Behind him his wagoneers had arrayed themselves. Greathand leaned on a two-handed sword, point down. Hammer and some of the younger kinless idly held slings and rocks. Green Stone held an ax and wore a big Lordkin knife. They all smiled and listened to their wagonmaster. And stood with weapons ready.

Whandall had no trouble reading the Toronexti leader's thoughts. The wagoneers might be telling truth-there were more and richer trains to come if this one came out whole. There were thirty armed men, more than the strength the Toronexti had brought today. The wagon train would be more valuable coming out than going in, and it would come at a time when they could bring their entire strength.

"Do you have more of those rings?"

"A dozen, as a gift," Whandall said.

"Food?"

Whandall threw down a box of dried bison meat.

The Toronexti grinned. "Pass, friends."

Chapter 72.

The trail crossed the Deerpiss a final time. "Now," Whandall told Green Stone. "We'll see Tep's Town as soon as we've got around this grove."

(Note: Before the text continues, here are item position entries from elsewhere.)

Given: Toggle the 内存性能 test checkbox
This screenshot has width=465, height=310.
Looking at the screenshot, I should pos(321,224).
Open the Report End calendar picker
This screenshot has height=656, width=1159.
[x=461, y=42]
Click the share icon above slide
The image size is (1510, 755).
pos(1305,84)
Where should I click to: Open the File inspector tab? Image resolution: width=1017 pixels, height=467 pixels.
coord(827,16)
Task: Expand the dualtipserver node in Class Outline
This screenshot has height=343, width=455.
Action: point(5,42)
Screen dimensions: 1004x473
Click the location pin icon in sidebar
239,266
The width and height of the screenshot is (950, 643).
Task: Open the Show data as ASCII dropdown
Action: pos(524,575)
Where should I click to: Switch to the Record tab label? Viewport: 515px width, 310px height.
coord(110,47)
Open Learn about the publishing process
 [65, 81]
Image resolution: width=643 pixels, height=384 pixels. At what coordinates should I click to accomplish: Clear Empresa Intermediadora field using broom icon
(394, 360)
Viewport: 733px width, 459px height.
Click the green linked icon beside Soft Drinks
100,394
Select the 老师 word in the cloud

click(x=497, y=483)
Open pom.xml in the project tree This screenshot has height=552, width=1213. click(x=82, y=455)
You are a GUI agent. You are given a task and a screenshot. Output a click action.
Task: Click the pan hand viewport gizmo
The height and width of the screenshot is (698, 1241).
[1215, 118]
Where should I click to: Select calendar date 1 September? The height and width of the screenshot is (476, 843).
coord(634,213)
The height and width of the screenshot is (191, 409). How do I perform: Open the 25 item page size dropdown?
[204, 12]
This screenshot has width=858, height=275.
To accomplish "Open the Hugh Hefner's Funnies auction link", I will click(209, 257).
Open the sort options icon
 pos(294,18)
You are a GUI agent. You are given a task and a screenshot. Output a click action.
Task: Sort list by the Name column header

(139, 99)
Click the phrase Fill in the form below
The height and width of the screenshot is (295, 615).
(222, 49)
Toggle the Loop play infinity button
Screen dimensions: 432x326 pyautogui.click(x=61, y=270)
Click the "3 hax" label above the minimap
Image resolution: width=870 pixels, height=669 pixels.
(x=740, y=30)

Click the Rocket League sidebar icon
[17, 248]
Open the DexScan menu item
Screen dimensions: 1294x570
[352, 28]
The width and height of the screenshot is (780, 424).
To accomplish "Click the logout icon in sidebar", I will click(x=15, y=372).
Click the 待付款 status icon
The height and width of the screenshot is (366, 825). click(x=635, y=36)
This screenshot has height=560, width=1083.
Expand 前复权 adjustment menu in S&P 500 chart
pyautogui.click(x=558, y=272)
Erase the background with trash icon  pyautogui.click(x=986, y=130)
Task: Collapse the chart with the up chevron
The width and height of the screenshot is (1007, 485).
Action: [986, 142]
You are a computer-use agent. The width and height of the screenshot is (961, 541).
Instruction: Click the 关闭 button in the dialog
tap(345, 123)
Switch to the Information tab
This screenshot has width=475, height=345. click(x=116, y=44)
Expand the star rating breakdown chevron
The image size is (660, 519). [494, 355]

The town lay ahead, down a gentle slope. Thirty men armed and wearing Lordsmen armor blocked the road. They stood to attention, not menacing, but there was no way around them.

"Bandits," Green Stone shouted.

Whandall stood on the driving bench and gestured violently at the following wagons, both hands out, flat, empty, pushing down. Put down your weapons! Green Stone saw the urgency in his father's face. He rushed back to the others, urging calm.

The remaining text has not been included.